Alcuni geni potrebbero rendere qualcuno più incline a sperimentare l'effetto placebo, il fenomeno per cui un paziente mostra un miglioramento dei sintomi perché crede di essere sottoposto a una terapia anche se gli è stata somministrata una sostanza farmacologicamente inerte. La scoperta è di tre ricercatori del Beth Israel Deaconess Medical Center della Harvard Universiry, che firmano un articolo pubblicato su “Trends in Molecular Medicine”.

Le basi genetiche dell'effetto placebo
© Andrew Brookes/Corbis
Diversi studi hanno indicato che l'effetto placebo è mediato da numerose vie di segnalazione nel cervello, ma finora era stata dimostrata chiaramente soltanto una correlazione fra una maggiore sensibilità all'effetto placebo in situazioni di anestesia locale e una particolare variante (polimorfismo di singolo nucleotide, o SNP) del gene COMT, che produce un enzima, la catecol-O-metiltrasferasi, che interviene nel metabolismo della dopamina e di altre catecolamine.

Nel nuovo studio Kathryn T. Hall e colleghi hanno passato in rassegna la letteratura scientifica sull'argomento riuscendo a identificare almeno altri dieci SNP a carico di altrettanti geni che appaiono coinvolti nell'effetto placebo in molte, differenti situazioni cliniche.

Questa scoperta, osservano i ricercatori, ha potenziali ricadute sia sul piano clinico sia su quello della definizione dei protocolli sperimentali per stabilire l'efficacia dei farmaci. "Una maggiore comprensione dell'effetto placebo attraverso l'identificazione dei geni a cui è legato offre la possibilità di migliorare le risposte dei pazienti alle terapie e di rendere più accurati i test progettati per rilevare le differenze fra farmaco e placebo” ha detto la Hall, che ha anche proposto un nuovo nome per il complesso dei geni e delle variazioni
geniche coinvolti nell'effetto placebo : placeboma.

Negli studi clinici di efficacia – in cui a metà dei soggetti arruolati viene somministrato un farmaco e all'altra metà un placebo per poi confrontare le differenze nello stato di salute –  per esempio, bisognerebbe selezionare più attentamente i pazienti, escludendo quelli che probabilmente trarrebbero un beneficio da qualsiasi trattamento.

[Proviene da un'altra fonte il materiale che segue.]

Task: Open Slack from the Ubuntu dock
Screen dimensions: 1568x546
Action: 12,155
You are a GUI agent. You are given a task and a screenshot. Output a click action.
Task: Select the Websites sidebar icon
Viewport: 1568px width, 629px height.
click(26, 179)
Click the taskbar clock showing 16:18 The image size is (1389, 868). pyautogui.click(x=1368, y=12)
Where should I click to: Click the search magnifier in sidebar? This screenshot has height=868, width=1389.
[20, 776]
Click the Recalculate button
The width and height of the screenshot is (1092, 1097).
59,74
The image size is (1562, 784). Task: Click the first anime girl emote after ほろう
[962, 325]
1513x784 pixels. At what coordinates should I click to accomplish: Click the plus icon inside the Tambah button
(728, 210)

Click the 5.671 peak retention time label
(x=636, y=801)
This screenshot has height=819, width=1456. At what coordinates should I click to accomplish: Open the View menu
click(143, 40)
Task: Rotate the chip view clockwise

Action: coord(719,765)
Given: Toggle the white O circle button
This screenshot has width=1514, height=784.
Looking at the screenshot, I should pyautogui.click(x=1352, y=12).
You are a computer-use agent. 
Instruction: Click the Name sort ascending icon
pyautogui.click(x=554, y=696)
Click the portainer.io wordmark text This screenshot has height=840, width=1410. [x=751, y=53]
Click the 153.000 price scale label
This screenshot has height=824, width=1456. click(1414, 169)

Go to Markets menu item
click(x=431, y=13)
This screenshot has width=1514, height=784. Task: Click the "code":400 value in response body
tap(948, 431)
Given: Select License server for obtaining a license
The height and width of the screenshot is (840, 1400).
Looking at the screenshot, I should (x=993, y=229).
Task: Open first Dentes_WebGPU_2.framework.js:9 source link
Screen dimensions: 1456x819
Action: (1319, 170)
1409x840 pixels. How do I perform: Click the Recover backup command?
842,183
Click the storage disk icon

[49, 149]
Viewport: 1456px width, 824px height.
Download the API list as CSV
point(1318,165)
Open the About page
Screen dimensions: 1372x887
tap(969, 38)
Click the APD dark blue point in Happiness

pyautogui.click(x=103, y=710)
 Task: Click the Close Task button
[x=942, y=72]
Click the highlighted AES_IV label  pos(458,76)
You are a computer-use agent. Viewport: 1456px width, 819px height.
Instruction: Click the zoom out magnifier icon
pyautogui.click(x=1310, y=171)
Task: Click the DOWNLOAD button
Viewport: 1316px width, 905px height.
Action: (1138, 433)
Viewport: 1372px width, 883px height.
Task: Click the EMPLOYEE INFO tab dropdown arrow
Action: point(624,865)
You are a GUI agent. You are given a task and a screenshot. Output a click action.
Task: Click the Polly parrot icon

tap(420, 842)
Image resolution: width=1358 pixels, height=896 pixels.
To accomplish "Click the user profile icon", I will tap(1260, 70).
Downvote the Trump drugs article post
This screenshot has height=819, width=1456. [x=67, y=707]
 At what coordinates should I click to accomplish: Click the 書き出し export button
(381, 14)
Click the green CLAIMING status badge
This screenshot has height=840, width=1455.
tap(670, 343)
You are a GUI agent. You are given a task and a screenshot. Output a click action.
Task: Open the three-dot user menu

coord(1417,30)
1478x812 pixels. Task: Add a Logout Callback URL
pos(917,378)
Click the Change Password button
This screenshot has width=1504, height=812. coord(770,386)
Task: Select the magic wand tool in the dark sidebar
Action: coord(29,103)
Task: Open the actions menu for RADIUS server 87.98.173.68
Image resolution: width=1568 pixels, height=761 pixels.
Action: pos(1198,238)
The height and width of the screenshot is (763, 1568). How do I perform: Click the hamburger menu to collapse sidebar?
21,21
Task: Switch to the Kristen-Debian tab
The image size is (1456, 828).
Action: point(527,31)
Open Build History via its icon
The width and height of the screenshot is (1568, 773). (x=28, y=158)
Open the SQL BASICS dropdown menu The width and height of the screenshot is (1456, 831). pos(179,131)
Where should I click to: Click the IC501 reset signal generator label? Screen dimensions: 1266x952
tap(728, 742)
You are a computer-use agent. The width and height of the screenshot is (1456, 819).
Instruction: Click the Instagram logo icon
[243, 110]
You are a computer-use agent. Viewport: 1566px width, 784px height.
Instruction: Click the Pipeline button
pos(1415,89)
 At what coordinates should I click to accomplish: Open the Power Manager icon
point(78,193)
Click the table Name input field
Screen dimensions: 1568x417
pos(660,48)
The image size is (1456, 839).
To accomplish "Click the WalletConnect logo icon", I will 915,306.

Una soluzione alternativa potrebbe dividere equamente il numero dei “soggetti placebo” fra il gruppo che riceve il farmaco da testare e il gruppo di controllo. O ancora: affiancare a questi due gruppi di soggetti, un terzo gruppo che non riceva alcun trattamento, neppure placebo, in modo da poter correggere in fase di analisi dei dati le distorsioni statistiche indotte dalla presenza di soggetti placebo.

Ma l'esistenza del placeboma pone anche questioni di tipo etico: se i nuovi farmaci fossero sperimentati solo su “soggetti non placebo” – si chiedono i ricercatori – sarebbe poi corretto somministrarli ai soggetti placebo? Prima di prescriverli, il medico dovrebbe richiedere il test sulla propensione genetica del paziente all'effetto placebo? E il paziente dovrebbe potersi rifiutare di sottoporsi a quel test? Il paziente dovrebbe essere avvertito della sua eventuale propensione? E potrebbe rifiutarsi di venirlo a sapere? E infine, e soprattutto: sapere di essere un soggetto placebo può influire sulla risposta all'effetto?